Im dauerironisierenden, zuweilen gestelzt herablassenden Tonfall geht nun ein wahres Gagfeuerwerk auf den Leser herab. Wie Ethnologen im unbekannten Dschungel treiben Hein und Hollo im thüringischen Fettnebelmeer von Ilkas Iss Was!?-Wurstbude Verhaltensstudien. Kritisch vermerkt werden die Störkraft- und Oithanasie-Tattoes von Ilkas erlauchtem Kundenkreis, die jedem echten Punk bitter aufstoßen. Westliche Aufklärungsarbeit tut Not. In dem folgenden, kein Ost-Klischee auslassenden Roadmovie hagelt es Merkel-Beleidigungen, die jedem Anwalt Schweißausbrüche verursachen dürften, fliegende Rostbratwürste als Slapstick-Requisiten, sowie Rückblenden in die glorreichen Tage der Gruppe Senf auf dem 7. Brackinger Backhausfeschtle, jenem magischen Ortstermin, bei dem Hein seiner Itty auf offener Bühne seine Liebe erklärte.

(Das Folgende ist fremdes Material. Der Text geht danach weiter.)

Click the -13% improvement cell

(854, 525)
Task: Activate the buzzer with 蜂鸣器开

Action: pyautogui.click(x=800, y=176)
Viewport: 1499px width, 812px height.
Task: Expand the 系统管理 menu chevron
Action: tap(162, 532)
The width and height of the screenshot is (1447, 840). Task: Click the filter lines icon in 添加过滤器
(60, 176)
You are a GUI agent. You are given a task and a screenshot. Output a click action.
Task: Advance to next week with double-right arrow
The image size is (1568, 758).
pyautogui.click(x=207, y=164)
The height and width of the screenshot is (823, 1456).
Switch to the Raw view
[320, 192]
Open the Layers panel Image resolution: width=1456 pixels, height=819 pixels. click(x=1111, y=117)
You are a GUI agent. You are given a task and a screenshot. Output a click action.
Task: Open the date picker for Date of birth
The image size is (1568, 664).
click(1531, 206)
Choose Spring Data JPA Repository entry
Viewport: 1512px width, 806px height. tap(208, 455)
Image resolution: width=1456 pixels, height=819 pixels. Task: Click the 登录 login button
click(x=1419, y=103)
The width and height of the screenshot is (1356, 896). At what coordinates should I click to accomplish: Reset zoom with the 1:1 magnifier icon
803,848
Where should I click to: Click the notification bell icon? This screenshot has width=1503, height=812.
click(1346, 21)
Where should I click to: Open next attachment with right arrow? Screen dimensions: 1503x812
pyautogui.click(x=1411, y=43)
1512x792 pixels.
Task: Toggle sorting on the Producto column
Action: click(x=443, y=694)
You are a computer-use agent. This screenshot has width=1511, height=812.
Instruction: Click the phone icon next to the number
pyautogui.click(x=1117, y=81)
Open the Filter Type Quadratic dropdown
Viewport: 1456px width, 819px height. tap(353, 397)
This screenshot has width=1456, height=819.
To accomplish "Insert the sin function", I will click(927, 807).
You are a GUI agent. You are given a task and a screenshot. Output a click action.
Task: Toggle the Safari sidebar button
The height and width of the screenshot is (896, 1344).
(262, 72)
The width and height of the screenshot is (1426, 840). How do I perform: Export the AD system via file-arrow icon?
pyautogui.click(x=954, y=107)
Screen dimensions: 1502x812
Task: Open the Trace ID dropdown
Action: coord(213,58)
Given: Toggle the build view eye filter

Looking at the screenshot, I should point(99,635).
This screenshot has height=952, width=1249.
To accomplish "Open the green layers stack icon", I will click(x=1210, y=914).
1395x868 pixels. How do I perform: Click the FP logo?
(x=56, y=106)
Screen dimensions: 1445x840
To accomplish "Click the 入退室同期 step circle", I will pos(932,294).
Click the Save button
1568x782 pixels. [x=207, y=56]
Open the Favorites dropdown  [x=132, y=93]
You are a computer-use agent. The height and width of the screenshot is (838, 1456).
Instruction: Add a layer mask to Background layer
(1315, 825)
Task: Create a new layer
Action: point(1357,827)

In besinnlicheren Momenten ist Anarchoshnitzel (Senfs zeitweiliger Zweitname) ganz einfach ein sentimental journey in die Regionen früher Rebellion und verloren gegangener Träume. Ob Gruppe Senf ihren zweiten Frühling erlebt, Hein Itty bekommt --, der Leser mag über die Bedeutung beider Ereignisse entscheiden. --Ravi Unger
Kurzbeschreibung
Chaos und Anarchie, Sex, Bullen, Bier und Rock 'n' Roll? Fehlanzeige! Hier geht's voll gesittet zu: Peter Julius Hein hat Angst vor dem Osten, und sein tablettensüchtiger Freund Dr. Hollenbach ist gar kein richtiger Arzt. Dennoch brettern die beiden jungen Altpunks mit einer illegal beschafften Staatskarosse ostwärts, um die Reste ihrer alten Band wieder zusammenzutrommeln - es droht nämlich ein unverhofftes Comeback. Die Motive der Mitspieler sind dabei höchst ehrenwert: Geldgier, Langeweile, Rache und Sehnsucht nach Liebe. Was in der BRD der Ära Kohl begann, soll in Merkels neuen Ländern seine Erfüllung finden: Peter Heins private Wiedervereinigung mit seiner alten Jugendliebe, der mirakulösen Sängerin Itty Lunatic. Wie in diesem ohnehin überschäumenden Gefühlschaos dann doch noch Bullen, Bier und Rock 'n' Roll zu ihrem Recht kommen, erzählt dieser weltweit erste "Punkroman für die besseren Kreise". Ein Road-Roman zum Einsteigen und Mitfahren, voller Witz und Ironie. Schmitts unkorrektes Debüt rauscht respektlos durch die gesamtdeutsche Realität von Rügen bis Chemnitz, durch die bewegte Punkgeschichte von damals bis heute.
Über den Autor
Oliver Maria Schmitt, Jahrgang 1966, legte 2006 mit seinem Erzähldebüt «Anarchoshnitzel schrieen sie» den weltweit ersten «Punkroman für die besseren Kreise» vor. 2008 erschien von ihm «Der beste Roman aller Zeiten». Schmitt ist Mitherausgeber der «Titanic» und manchmal auch journalistisch tätig. Für seine in der «Frankfurter Allgemeinen Zeitung» erschienene Reportage «Ich bin dann mal Ertugrul» wurde er 2009 in der Kategorie «herausragende unterhaltsame, humorvolle Berichterstattung» mit dem Henri-Nannen-Preis ausgezeichnet.